Solar irradiation shows natural variability in the range of 1 minute or up to 1 second due to cloud cover and especially cloud movement. Nevertheless, in photovoltaic solar power plant simulations only 1 hourly resolved irradiation datasets are typically used. The presentation will investigate the impact of temporally higher resolved natural variability for a private home with a photovoltaic system with battery storage. Self-consumption and the number of needed battery storage cycles are quantified and deviations when using 1 min resolved production and demand time series compared to hourly irradiation and demand time series are derived.
Such 1 min resolved irradiation time series are nowadays neither available operationally from numerical weather models nor from geostationary meteorological satellite observations. Therefore, an automatic method was developed to derive artifical timeseries with the same statistical properties as known from 1 minute resolved ground-based observations at the same location.
Based on a reference database of time series belonging to different variability classes (Schroedter-Homscheidt et al., 2018) and satellite-based structural cloud parameters (Wey and Schroedter-Homscheidt, 2014) a neural network was trained. Such satellite-based structure parameters are available at any location in the satellite field of view in Europa, Middle East, and Africa for 2004 onwards. Based on these satellite observations of clouds, the variability classification can be derived and finally, a stochastic time series generator selects and adapts 1 min time series out of the reference database to generate artifical irradiation time series with correct statistical parameters as the historgram of irradiation values and the ramps of irradiation from minute to minute. This has been tested with various stations of the Baseline Surface Radiation Network (BSRN).

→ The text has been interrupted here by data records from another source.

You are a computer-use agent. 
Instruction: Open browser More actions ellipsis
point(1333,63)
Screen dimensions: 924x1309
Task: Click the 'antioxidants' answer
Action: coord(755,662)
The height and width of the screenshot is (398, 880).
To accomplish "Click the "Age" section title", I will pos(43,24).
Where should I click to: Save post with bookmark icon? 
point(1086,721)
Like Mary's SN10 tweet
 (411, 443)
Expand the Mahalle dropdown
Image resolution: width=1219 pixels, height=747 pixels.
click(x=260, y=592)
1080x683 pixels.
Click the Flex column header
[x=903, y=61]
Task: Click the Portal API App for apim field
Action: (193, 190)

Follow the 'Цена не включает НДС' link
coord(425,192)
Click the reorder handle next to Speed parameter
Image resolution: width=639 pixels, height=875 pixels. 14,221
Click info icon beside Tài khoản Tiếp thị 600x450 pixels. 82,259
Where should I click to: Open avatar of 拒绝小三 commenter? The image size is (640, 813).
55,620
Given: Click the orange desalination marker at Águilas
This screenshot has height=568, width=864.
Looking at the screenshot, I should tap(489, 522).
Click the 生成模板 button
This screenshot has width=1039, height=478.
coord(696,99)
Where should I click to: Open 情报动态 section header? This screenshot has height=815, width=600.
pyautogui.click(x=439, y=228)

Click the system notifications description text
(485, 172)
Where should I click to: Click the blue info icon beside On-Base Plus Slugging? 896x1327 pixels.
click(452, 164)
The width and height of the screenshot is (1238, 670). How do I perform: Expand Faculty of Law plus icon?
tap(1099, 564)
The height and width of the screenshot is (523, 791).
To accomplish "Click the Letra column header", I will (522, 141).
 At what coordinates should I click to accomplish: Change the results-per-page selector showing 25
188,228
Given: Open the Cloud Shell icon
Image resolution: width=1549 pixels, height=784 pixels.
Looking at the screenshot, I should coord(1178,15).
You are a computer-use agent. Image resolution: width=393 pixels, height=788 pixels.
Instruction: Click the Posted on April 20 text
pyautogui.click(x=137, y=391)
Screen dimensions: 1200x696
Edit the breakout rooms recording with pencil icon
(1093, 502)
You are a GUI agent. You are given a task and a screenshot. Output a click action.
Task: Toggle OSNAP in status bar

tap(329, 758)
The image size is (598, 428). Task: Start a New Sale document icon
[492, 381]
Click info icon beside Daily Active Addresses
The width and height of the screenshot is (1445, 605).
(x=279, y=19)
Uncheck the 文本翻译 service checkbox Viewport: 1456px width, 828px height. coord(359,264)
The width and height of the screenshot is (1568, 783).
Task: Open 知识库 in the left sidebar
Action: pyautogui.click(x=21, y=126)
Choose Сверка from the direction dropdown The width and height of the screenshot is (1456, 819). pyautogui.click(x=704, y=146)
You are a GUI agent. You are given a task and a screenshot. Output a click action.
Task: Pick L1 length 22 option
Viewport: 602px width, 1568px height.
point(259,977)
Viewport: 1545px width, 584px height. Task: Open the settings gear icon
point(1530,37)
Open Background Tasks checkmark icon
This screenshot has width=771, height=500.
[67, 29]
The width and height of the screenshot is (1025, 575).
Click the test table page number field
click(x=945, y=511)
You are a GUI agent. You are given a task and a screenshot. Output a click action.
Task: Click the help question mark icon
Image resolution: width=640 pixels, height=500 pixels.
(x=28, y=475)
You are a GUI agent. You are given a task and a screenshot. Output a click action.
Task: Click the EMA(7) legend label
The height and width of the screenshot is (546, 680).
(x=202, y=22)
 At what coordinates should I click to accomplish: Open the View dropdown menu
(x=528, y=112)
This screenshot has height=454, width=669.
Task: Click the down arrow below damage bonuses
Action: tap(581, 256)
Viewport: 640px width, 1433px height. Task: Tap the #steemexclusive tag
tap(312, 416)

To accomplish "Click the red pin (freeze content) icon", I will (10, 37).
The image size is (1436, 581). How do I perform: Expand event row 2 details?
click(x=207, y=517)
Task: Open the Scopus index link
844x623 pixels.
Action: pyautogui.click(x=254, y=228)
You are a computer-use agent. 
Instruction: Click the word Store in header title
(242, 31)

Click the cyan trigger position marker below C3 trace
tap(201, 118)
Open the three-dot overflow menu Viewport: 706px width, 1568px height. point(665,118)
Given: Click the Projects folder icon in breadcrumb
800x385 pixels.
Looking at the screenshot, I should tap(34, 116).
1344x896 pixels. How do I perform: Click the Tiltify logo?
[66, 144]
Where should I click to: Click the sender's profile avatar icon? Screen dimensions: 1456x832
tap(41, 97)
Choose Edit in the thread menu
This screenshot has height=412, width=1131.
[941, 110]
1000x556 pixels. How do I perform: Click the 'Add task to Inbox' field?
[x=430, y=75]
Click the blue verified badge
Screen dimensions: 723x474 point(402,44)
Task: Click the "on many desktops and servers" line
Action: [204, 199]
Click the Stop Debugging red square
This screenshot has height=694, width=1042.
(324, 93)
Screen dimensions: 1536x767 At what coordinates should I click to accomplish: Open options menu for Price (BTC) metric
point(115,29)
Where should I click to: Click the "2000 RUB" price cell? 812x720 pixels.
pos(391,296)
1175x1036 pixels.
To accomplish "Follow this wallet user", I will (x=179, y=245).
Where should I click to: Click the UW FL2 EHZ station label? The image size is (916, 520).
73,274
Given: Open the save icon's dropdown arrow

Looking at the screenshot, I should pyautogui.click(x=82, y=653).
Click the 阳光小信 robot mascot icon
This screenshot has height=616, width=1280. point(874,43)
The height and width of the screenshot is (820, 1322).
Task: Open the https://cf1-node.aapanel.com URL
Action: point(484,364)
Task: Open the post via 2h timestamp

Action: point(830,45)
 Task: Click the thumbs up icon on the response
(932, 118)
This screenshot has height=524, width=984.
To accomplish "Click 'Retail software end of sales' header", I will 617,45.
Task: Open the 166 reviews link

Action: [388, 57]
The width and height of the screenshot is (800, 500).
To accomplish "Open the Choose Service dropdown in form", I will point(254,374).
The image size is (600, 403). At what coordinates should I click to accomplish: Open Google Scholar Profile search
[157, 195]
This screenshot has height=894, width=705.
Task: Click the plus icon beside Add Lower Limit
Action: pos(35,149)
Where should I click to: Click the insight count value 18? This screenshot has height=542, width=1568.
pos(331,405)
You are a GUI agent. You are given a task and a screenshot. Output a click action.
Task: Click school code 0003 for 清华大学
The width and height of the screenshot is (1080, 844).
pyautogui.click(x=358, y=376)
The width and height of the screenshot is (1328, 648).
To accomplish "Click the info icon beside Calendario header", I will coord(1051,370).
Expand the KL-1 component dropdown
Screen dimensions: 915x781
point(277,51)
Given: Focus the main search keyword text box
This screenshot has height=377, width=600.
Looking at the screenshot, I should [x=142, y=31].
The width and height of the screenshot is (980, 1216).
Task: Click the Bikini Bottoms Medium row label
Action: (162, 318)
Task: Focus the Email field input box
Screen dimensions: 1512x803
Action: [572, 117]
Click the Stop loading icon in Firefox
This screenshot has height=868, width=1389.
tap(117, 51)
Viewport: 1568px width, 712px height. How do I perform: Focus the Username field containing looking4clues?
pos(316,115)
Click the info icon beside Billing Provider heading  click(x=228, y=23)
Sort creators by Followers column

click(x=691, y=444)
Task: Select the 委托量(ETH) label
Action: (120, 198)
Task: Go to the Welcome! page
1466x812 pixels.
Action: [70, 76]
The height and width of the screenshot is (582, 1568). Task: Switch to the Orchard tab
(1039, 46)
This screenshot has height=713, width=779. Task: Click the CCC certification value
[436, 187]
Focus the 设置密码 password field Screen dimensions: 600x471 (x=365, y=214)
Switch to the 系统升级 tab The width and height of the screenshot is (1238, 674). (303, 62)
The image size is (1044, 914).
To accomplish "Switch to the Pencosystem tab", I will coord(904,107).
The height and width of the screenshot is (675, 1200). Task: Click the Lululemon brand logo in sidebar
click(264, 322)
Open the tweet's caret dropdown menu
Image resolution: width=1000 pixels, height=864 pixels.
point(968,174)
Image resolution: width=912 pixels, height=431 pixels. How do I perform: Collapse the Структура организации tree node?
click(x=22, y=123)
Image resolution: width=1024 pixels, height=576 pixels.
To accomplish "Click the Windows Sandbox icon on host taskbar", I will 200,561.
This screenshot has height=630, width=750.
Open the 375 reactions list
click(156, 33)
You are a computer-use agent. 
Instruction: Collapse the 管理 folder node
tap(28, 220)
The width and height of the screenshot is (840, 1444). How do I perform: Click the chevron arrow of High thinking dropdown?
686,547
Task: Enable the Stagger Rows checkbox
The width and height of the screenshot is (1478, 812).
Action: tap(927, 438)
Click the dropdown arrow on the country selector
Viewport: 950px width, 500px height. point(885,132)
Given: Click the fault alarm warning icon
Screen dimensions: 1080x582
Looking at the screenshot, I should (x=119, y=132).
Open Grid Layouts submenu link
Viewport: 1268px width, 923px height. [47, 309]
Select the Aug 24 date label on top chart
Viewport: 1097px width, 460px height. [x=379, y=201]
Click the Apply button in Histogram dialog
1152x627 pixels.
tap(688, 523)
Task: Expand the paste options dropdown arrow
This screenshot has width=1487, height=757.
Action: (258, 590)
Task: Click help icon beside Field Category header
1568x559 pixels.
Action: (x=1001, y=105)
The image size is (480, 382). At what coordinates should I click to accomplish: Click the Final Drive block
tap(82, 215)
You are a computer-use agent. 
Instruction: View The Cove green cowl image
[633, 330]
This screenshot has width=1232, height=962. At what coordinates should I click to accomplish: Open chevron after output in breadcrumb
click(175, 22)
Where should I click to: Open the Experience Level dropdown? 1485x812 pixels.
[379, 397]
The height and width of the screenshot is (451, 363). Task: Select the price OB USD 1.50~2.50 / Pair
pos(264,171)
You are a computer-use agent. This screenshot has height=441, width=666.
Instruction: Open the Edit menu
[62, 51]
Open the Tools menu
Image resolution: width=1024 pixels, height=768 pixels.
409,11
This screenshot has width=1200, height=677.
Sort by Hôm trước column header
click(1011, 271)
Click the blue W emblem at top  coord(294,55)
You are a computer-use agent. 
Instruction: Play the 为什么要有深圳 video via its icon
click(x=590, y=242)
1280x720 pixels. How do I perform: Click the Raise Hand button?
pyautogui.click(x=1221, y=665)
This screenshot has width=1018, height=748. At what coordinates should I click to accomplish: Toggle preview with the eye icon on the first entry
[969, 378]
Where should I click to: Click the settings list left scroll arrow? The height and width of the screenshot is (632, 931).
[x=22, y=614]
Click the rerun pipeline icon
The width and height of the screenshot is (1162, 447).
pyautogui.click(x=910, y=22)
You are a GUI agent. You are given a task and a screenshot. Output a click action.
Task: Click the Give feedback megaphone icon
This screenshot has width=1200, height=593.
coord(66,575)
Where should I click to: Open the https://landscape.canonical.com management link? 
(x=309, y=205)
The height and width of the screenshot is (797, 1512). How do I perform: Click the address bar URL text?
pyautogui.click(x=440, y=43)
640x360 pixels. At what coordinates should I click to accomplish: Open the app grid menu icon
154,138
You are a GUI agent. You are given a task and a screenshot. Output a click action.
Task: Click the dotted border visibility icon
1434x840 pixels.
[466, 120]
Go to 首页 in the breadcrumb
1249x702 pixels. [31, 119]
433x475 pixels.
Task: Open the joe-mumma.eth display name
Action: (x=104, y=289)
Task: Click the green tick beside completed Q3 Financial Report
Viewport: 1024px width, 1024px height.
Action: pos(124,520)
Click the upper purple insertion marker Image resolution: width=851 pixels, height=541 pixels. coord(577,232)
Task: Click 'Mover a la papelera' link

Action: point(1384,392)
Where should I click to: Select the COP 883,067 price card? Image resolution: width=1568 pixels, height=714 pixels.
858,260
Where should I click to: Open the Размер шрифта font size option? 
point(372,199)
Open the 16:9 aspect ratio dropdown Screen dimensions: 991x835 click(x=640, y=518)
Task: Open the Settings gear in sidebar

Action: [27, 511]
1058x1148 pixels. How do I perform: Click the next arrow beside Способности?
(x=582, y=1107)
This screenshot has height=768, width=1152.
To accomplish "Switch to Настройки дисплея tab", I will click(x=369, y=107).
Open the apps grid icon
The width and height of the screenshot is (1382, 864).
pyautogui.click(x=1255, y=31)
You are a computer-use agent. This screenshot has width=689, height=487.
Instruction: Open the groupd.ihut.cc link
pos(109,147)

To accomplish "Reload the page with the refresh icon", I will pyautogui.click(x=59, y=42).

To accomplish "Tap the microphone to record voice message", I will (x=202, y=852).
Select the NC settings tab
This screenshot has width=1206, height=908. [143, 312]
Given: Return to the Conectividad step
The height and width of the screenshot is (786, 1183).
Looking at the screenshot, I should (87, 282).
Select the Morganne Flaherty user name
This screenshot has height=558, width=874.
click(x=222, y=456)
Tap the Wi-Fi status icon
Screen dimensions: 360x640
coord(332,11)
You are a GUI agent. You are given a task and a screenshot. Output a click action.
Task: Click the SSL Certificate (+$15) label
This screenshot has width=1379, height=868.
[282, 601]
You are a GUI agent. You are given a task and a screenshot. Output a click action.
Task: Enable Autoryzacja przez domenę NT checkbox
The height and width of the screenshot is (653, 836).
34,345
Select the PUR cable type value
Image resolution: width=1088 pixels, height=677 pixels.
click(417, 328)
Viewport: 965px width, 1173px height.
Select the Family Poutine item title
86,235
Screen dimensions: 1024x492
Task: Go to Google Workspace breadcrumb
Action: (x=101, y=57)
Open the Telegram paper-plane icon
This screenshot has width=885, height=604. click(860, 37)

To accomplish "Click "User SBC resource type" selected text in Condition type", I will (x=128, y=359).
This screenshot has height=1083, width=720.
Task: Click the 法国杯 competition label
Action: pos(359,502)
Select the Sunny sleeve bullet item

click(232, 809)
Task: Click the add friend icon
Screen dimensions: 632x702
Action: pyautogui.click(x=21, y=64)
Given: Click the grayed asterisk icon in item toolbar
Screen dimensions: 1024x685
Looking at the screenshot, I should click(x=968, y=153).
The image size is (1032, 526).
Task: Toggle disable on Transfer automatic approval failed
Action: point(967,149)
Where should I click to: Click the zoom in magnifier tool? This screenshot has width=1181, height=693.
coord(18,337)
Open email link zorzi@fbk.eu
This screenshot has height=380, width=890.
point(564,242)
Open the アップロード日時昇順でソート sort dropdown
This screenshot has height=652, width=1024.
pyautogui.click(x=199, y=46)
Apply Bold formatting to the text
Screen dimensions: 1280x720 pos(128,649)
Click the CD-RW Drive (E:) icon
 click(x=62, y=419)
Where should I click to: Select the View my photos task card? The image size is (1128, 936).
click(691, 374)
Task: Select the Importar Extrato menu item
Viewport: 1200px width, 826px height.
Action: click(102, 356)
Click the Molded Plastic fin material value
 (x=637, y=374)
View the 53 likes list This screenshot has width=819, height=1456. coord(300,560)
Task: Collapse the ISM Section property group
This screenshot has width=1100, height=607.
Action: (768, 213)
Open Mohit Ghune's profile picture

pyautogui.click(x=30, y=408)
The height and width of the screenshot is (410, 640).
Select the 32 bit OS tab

References: Marion Schroedter-Homscheidt, Miriam Kosmale, Sandra Jung, and Jan Kleissl. Classifying ground-measured 1 minute temporal variability within hourly intervals for direct normal irradiances. Meteorologische Zeitschrift, 01 2018.
Etienne Wey and Marion Schroedter-Homscheidt. APOLLO Cloud Product Statistics. In R. Pitchumani, editor, SolarPACES 2013 International Conference, volume 49 of Energy Procedia, pages 2414–2421. Elsevier, 2014.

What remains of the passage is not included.